So in preceding-sibling::*[1] the list would not get re-ordered, but
in (preceding-sibling::*)[1] it would, and in (a|b)[1] it would not
have to be re-ordered before the union, but it would probably be much
more convenient to do so.

I think the difference between path[1] and (path)[1] is one of the
most counter-intuitive bits of XPath.

-- Richard

I am sorry, but during this long discussion I have not received ground
and clear answer for my question

As I undertood:
1 XPath evaluates expressions to unordered node-sets.
2 The direction of axis in XPath is significant only when location
step
contains predicates.
3 In other cases the order of nodes in a node-set defines by external
to
XPath application (for example XSLT).

Am I right?

 

[Joe Kesselman]

1 XPath evaluates expressions to unordered node-sets.
2 The direction of axis in XPath is significant only when location
step
contains predicates.
3 In other cases the order of nodes in a node-set defines by external
to
XPath application (for example XSLT).

Confirmation: Search the XPath spec for "order" and note where it does
and doesn't appear.

I believe XPath's result order was deliberately left somewhat fuzzy in
order to permit implementation to produce results in whatever order was
most efficient, which may vary depending on their underlying data model.
The caller's needs may affect that choice, when known -- if you're
doing an existence test order doesn't matter, whereas if you're
processing the nodes in doc order (as is usually the case in XSLT) it
may be desirable to discover them that way rather than sorting them later.

By the way, if you're implementing XPath, watch out for the definition
of //. (I'm still trying to find someone who can explain to me why this
operation was explicitly defined as a top-down scan rather than as a
traditional postorder tree walk.

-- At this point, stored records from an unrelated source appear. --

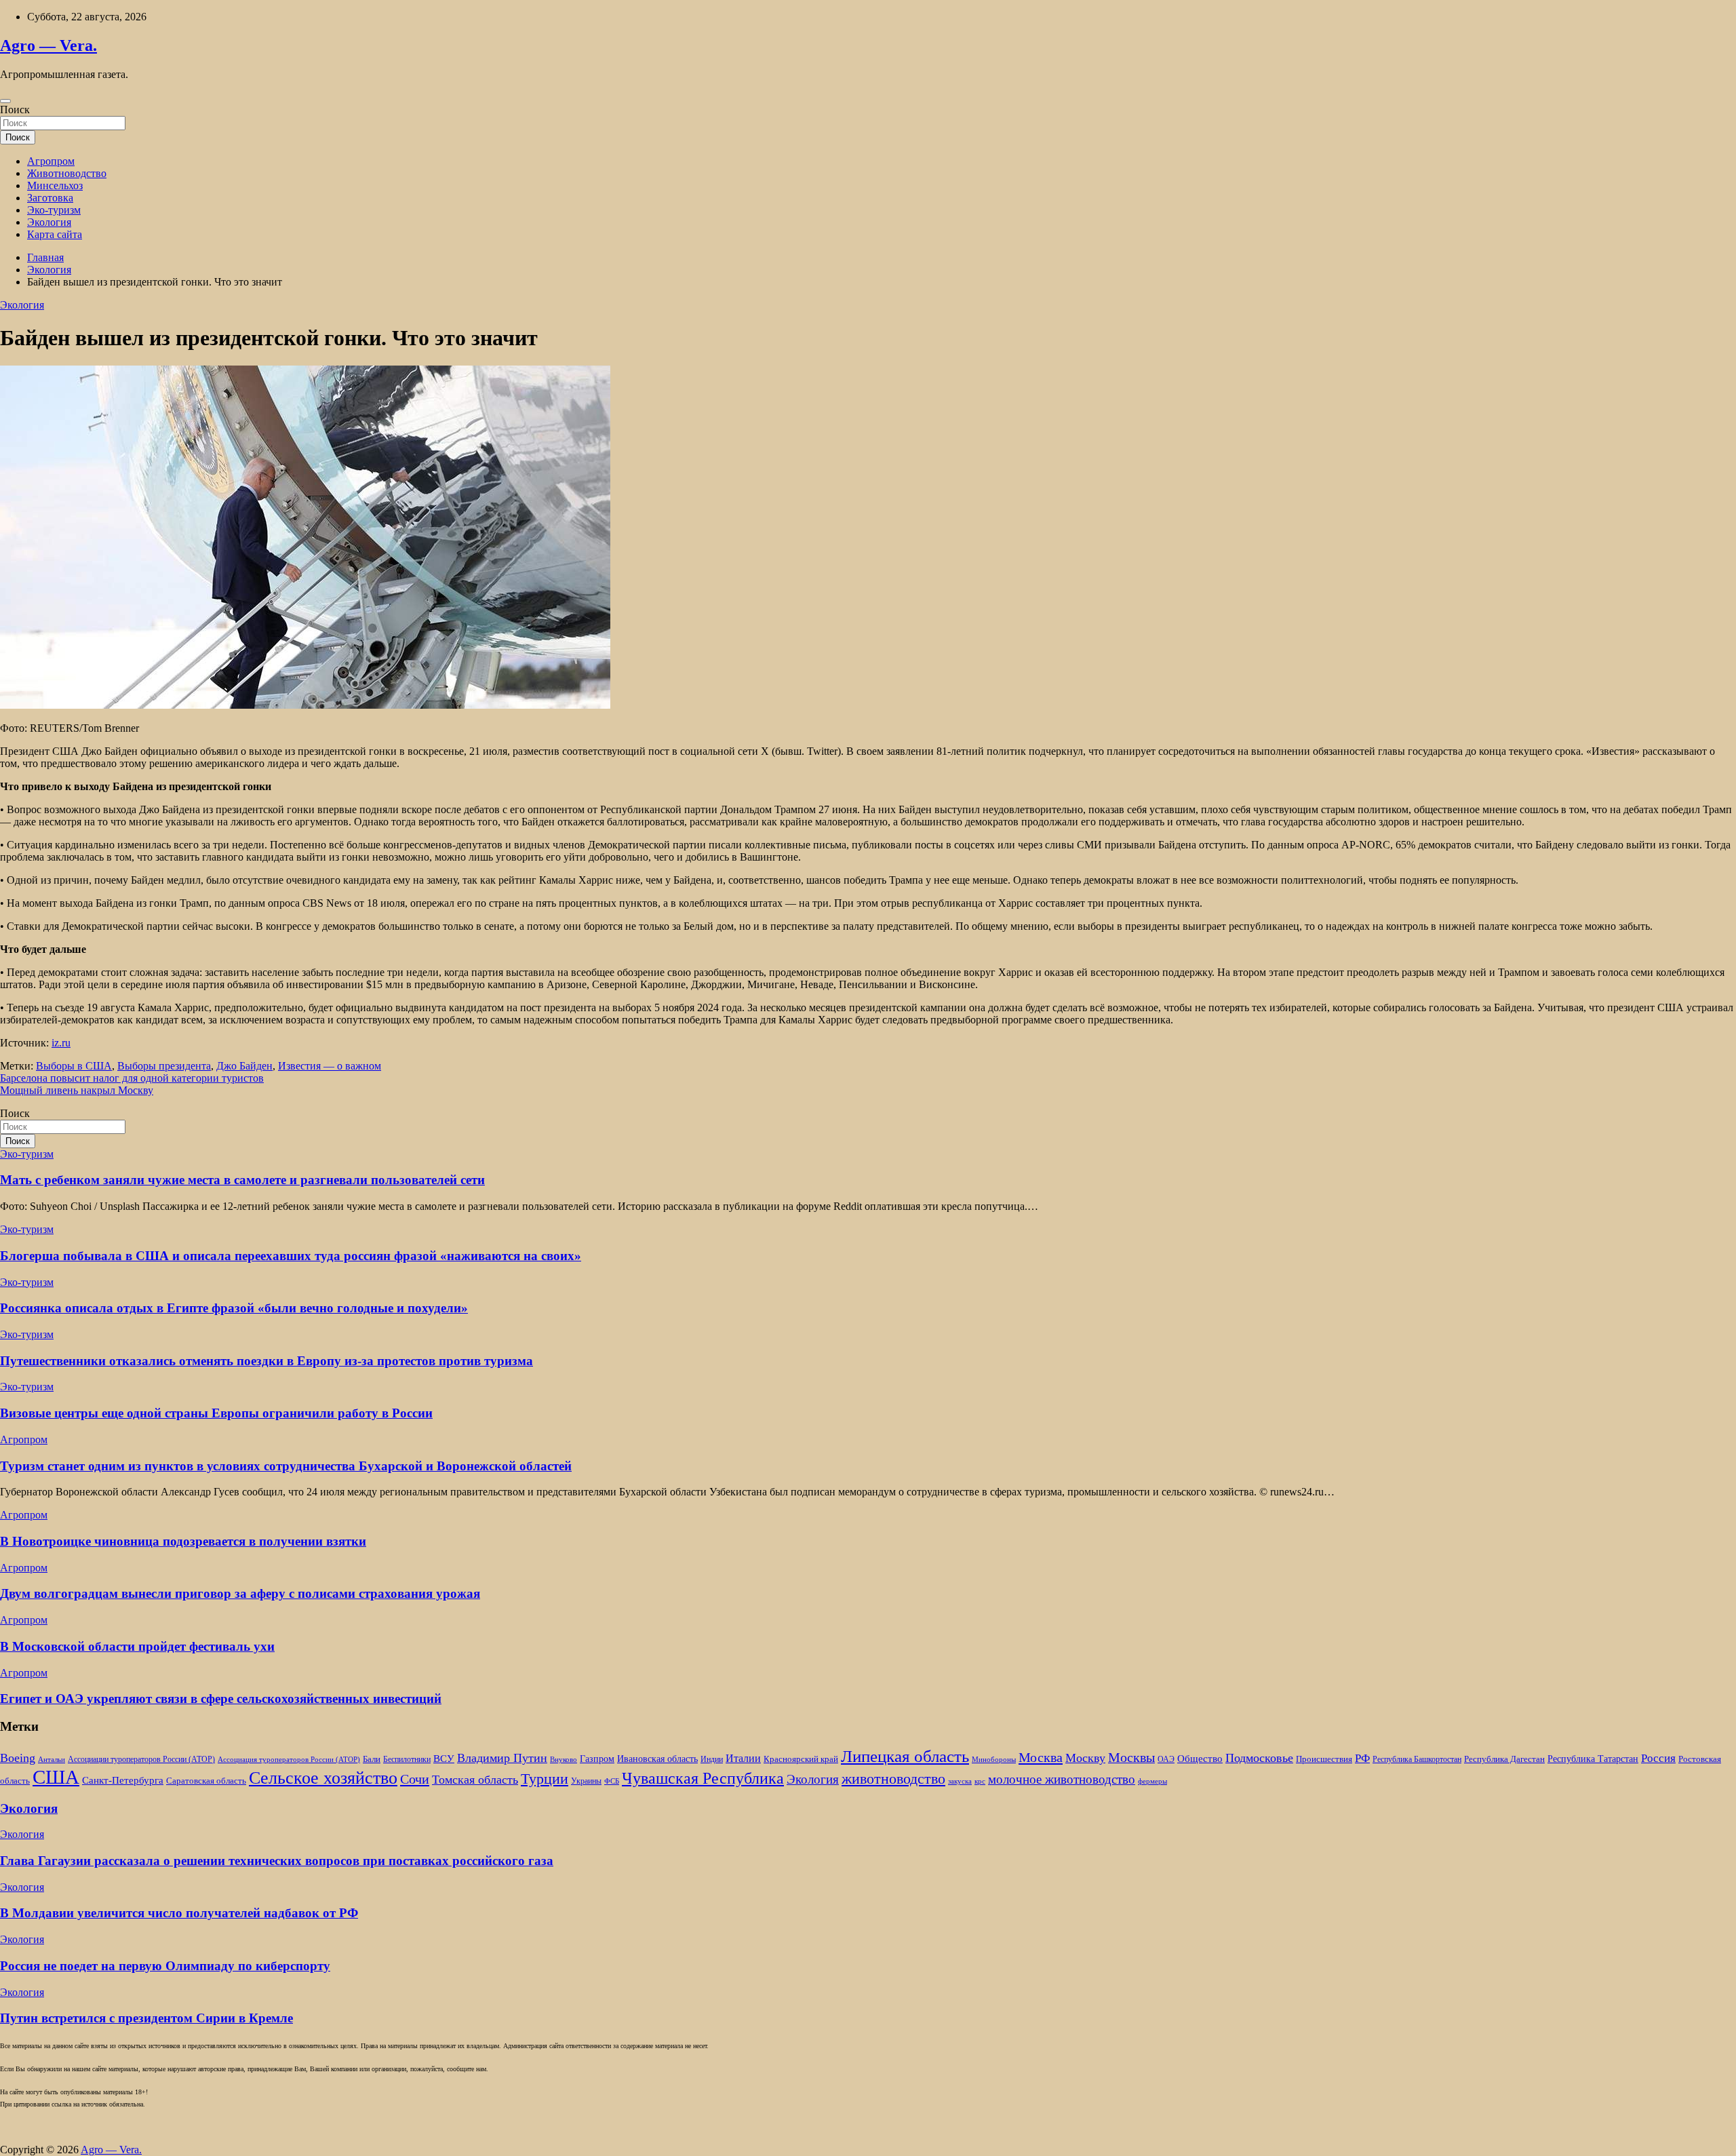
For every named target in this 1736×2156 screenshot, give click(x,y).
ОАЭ (1166, 1759)
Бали (371, 1759)
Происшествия (1324, 1759)
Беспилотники (407, 1759)
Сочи (414, 1778)
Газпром (597, 1758)
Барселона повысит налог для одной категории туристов (132, 1078)
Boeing (17, 1758)
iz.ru (61, 1042)
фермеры (1152, 1781)
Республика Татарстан (1592, 1758)
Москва (1041, 1757)
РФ (1362, 1758)
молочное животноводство (1061, 1779)
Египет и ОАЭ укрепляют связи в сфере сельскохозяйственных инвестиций (220, 1698)
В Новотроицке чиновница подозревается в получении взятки (183, 1541)
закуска (960, 1781)
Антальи (51, 1759)
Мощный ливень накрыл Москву (76, 1090)
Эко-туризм (54, 210)
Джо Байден (244, 1066)
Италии (743, 1758)
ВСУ (443, 1758)
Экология (49, 222)
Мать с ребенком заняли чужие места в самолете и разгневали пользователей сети (242, 1180)
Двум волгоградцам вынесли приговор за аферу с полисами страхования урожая (240, 1593)
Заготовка (50, 197)
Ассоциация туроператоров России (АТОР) (289, 1759)
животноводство (893, 1778)
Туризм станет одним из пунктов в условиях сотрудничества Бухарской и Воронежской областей (286, 1466)
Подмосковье (1259, 1758)
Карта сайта (54, 234)
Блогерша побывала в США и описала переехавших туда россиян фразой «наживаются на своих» (290, 1256)
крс (979, 1781)
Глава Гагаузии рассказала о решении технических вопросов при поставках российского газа (276, 1861)
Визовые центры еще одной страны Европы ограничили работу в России (216, 1413)
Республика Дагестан (1504, 1759)
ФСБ (611, 1781)
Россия (1658, 1758)
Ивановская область (657, 1758)
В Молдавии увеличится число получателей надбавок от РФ (179, 1913)
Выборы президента (164, 1066)
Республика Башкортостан (1417, 1759)
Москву (1085, 1758)
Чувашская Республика (703, 1778)
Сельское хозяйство (323, 1778)
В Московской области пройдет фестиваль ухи (137, 1646)
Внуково (563, 1759)
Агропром (51, 161)
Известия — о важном (329, 1066)
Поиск (15, 109)
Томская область (475, 1779)
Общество (1200, 1758)
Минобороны (994, 1759)
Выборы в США (74, 1066)
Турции (544, 1778)
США (56, 1777)
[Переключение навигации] (5, 101)
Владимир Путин (502, 1758)
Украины (586, 1781)
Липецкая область (905, 1756)
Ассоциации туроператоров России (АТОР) (141, 1759)
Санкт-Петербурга (122, 1780)
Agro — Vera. (48, 45)
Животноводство (66, 173)
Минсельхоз (55, 185)
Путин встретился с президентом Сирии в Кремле (146, 2018)
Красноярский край (801, 1759)
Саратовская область (206, 1781)
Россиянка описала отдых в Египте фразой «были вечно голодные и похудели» (234, 1308)
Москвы (1131, 1757)
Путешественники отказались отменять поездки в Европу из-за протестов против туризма (266, 1361)
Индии (712, 1759)
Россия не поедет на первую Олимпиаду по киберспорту (165, 1966)
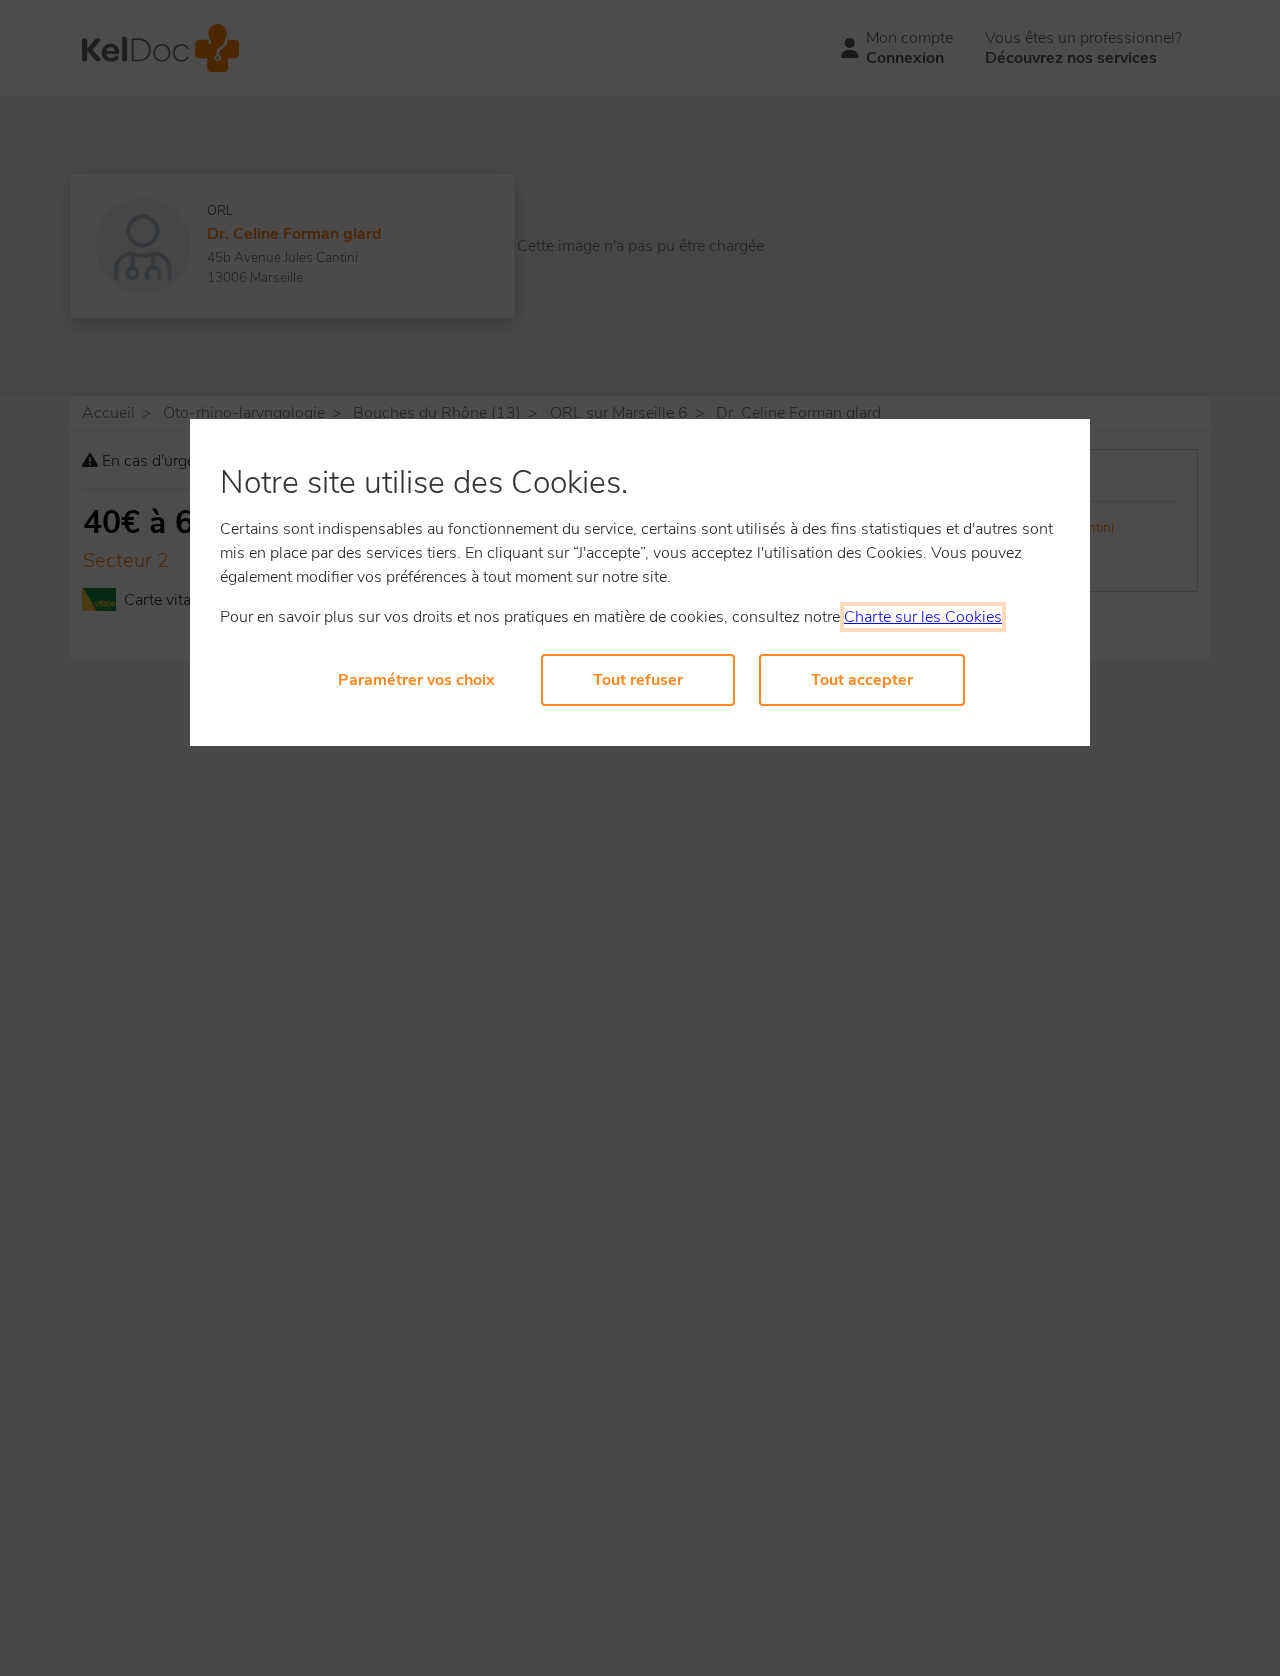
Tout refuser (638, 680)
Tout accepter (862, 680)
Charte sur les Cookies (923, 617)
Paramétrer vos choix (416, 680)
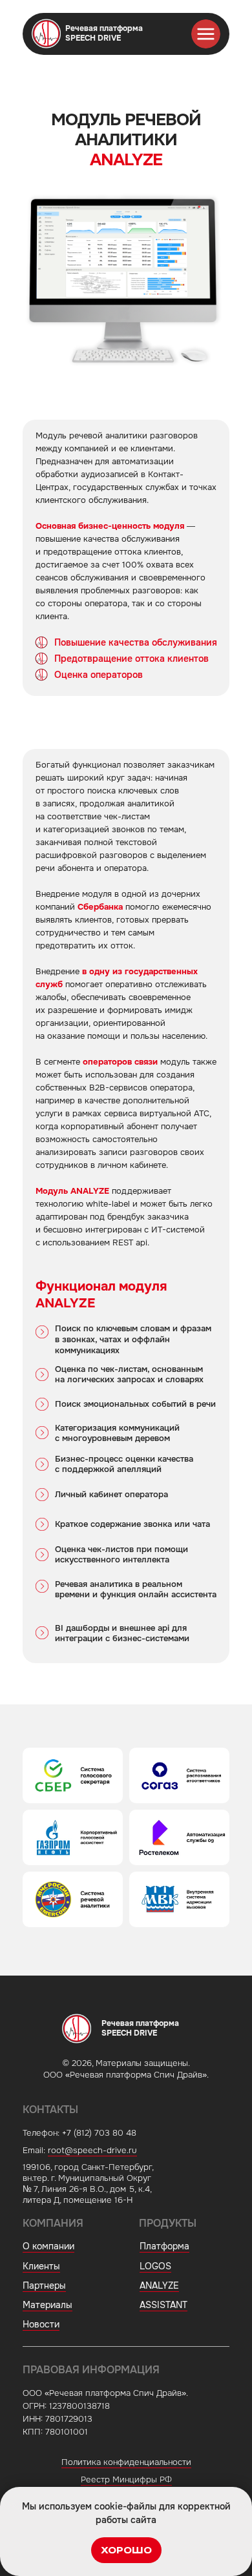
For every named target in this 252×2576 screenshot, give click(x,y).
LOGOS (155, 2266)
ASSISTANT (163, 2305)
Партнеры (44, 2285)
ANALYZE (159, 2285)
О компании (48, 2246)
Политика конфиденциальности (126, 2462)
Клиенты (41, 2266)
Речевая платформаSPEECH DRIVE (104, 33)
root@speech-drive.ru (92, 2150)
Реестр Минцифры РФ (126, 2479)
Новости (41, 2324)
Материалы (47, 2305)
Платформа (164, 2246)
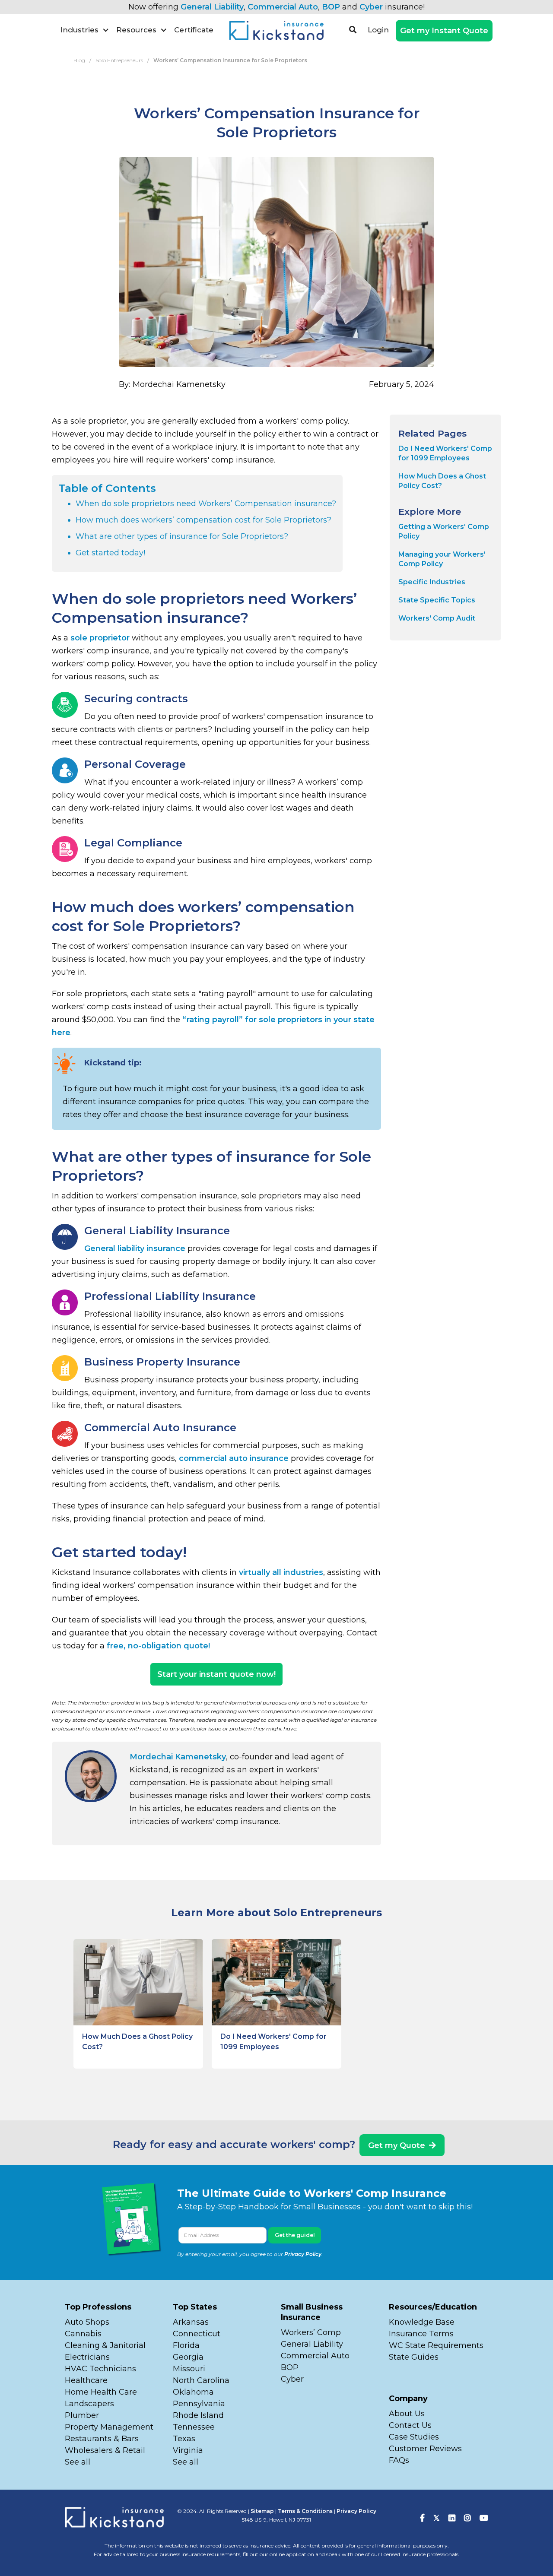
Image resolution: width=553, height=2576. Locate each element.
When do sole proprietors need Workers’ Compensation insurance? (206, 503)
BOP (331, 7)
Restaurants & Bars (102, 2438)
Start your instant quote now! (216, 1674)
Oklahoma (193, 2392)
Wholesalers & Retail (105, 2450)
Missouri (190, 2368)
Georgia (188, 2357)
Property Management (109, 2427)
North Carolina (201, 2380)
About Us (407, 2413)
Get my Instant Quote (444, 30)
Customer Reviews (425, 2448)
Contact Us (410, 2425)
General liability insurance (134, 1248)
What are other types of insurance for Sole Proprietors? (182, 536)
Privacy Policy (302, 2254)
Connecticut (196, 2333)
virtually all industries (281, 1572)
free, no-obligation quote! (158, 1646)
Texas (184, 2438)
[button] (84, 30)
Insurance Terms (421, 2333)
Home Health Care (101, 2392)
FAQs (399, 2460)
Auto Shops (87, 2322)
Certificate (193, 29)
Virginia (188, 2450)
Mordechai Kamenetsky (178, 1757)
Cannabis (83, 2333)
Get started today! (110, 553)
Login (378, 29)
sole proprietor (100, 638)
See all (77, 2462)
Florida (186, 2345)
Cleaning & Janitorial (105, 2345)
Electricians (87, 2357)
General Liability (212, 7)
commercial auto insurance (234, 1458)
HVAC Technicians (100, 2368)
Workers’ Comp (311, 2332)
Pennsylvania (199, 2403)
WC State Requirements (436, 2345)
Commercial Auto (283, 7)
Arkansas (191, 2322)
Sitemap (262, 2511)
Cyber (371, 7)
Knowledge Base (421, 2322)
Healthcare (86, 2380)
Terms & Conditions (305, 2511)
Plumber (82, 2415)
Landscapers (89, 2403)
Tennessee (194, 2427)
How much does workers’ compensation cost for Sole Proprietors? (203, 520)
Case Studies (414, 2437)
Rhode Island (198, 2415)
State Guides (414, 2357)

Both are perfectly reasonable
operations, but I would expect the latter to be more commonly used and
hence a better meaning for the shorthand // operator. And having to
constantly remind folks that it *isn't* just document-ordered
descendant:: has been an ongoing nuisance.)

 

[Richard Tobin]

By the way, if you're implementing XPath, watch out for the definition
of //. (I'm still trying to find someone who can explain to me why this
operation was explicitly defined as a top-down scan rather than as a
traditional postorder tree walk. Both are perfectly reasonable
operations, but I would expect the latter to be more commonly used and
hence a better meaning for the shorthand // operator. And having to
constantly remind folks that it *isn't* just document-ordered
descendant:: has been an ongoing nuisance.)

I'm not sure I understand your description, but if you mean "why is it
defined as descendant-or-self::node()/ rather than descendant::", it's
so that expressions like //p[1] mean "all paragraphs that are first
children" rather than "the first paragraph". I believe this was
considered more common in formatting, and practical to implement as a
match pattern (predicates in match patterns can only occur after
child:: or attribute:: steps, so position() only requires examination
of siblings, rather than the whole tree).

-- Richard

 

[Joe Kesselman]

I'm not sure I understand your description, but if you mean "why is it
defined as descendant-or-self::node()/ rather than descendant::", it's
so that expressions like //p[1] mean "all paragraphs that are first
children" rather than "the first paragraph".

I presume you mean "all paragraphs that are the first paragraph".

I can see where that argument might have been advanced. But all our
experience with the rest of the XPath expression language leads us to
expect it to mean the latter. Convenience needs to be balanced against
principle of least surprise, and I believe the d-or-s::node() expansion
of // violates that principle.

If they wanted to provide a shorthand for this purpose, fine, but they
should also have provided a shorthand for descendant, to help keep the
two from getting confused.

Too late to fix now; it is what it is. But I still put it in the
category of "warts to be fixed someday."

 

[Richard Tobin]

I'm not sure I understand your description, but if you mean "why is it
defined as descendant-or-self::node()/ rather than descendant::", it's
so that expressions like //p[1] mean "all paragraphs that are first
children" rather than "the first paragraph".

[/QUOTE]

I presume you mean "all paragraphs that are the first paragraph".

Yes.

-- Richard